- Problem statement -
Reproduce the listing that follows, line for line.

- Input data -
= Beginning of Section =

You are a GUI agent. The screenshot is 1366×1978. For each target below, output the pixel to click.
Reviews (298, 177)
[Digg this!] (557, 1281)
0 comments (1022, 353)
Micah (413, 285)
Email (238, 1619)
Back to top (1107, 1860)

= End of Section =

- Finished task -
You are a GUI agent. The screenshot is 1366×1978. For each target below, output the pixel to click.
Reviews (298, 177)
[Digg this!] (557, 1281)
0 comments (1022, 353)
Micah (413, 285)
Email (238, 1619)
Back to top (1107, 1860)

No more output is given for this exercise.